C++ constexpr 与编译期计算

如果你在写 CUDA kernel，一定见过这样的代码：

1
#define BLOCK_SIZE 128
2
#define TILE_K 32

用宏定义编译期常量几乎是 CUDA 代码的惯用法——因为 #pragma unroll N 要求 N 是编译期已知的，shared memory 的静态大小也必须在编译期确定。但宏有类型安全问题、没有作用域、调试时看不到值。

C++ 提供了更好的工具：constexpr。它把”这个值必须在编译期确定”这件事从宏的领域提升到了类型系统里。

const vs constexpr：一字之差，含义迥异#

先说最常见的误解：const 不等于编译期常量。

1
int n = getInput();      // 运行时读取
2
const int cn = n;        // OK：const 是"运行时不可修改"
3
// cn = 42;              // 错误：不能修改
4
// int arr[cn];          // 错误：数组大小必须是编译期常量
5

6
constexpr int ce = 42;   // 必须在编译期确定
7
int arr[ce];             // OK：ce 是编译期常量

const 只保证”你不能通过这个变量名修改它”，但它的值可以完全来自运行时计算。constexpr 则是在告诉编译器：这个值必须在编译期求值，如果做不到就报错。

constexpr 变量自动是 const 的（你不能修改一个编译期常量），但反过来不成立。

---

待办事项:
1. 这篇关于 constexpr 的文章说，宏定义编译期常量在 CUDA 代码中是惯用法，原因是什么？
2. 请从这篇关于 constexpr 的文章最后一句之后接着往下写。

提供的材料:
---

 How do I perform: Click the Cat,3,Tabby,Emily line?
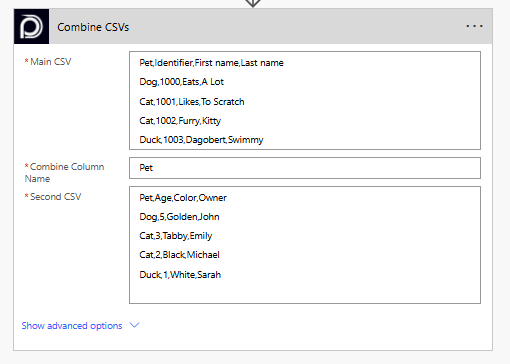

---

回答列表:
1. 因为 #pragma unroll N 要求 N 是编译期已知的，shared memory 的静态大小也必须在编译期确定。

2.
几个关键使用场景的区别：

1
const int a = 5;          // 编译期常量（字面量初始化）
2
constexpr int b = 5;      // 编译期常量，意图更明确
3

4
const int c = rand();     // 运行时 const，编译器不一定知道值
5
// constexpr int d = rand(); // 编译错误：rand() 不是 constexpr 函数
6

7
// 数组大小、模板参数、static_assert 只接受编译期常量
8
template<int N> struct Fixed {};
9
Fixed<a> fa;              // OK（a 是字面量初始化的 const）
10
Fixed<b> fb;              // OK
11
// Fixed<c> fc;           // 错误：c 是运行时值

constexpr 函数#

constexpr 不只能修饰变量，还可以修饰函数：

1
constexpr int square(int x) {
2
    return x * x;
3
}

这个函数的行为取决于调用方式：

1
constexpr int a = square(5);   // 编译期计算，a = 25，嵌入二进制
2
int n = 5;
3
int b = square(n);             // n 是运行时值，退化为普通函数调用

这就是 constexpr 函数和宏的核心区别之一：它既可以在编译期工作，也可以在运行时工作，编译器会根据上下文自动决定。

对比宏#

先看宏的写法：

1
#define SQ(x) ((x) * (x))
2

3
int val = SQ(++i);  // 展开为 ((++i) * (++i))，i 被自增两次！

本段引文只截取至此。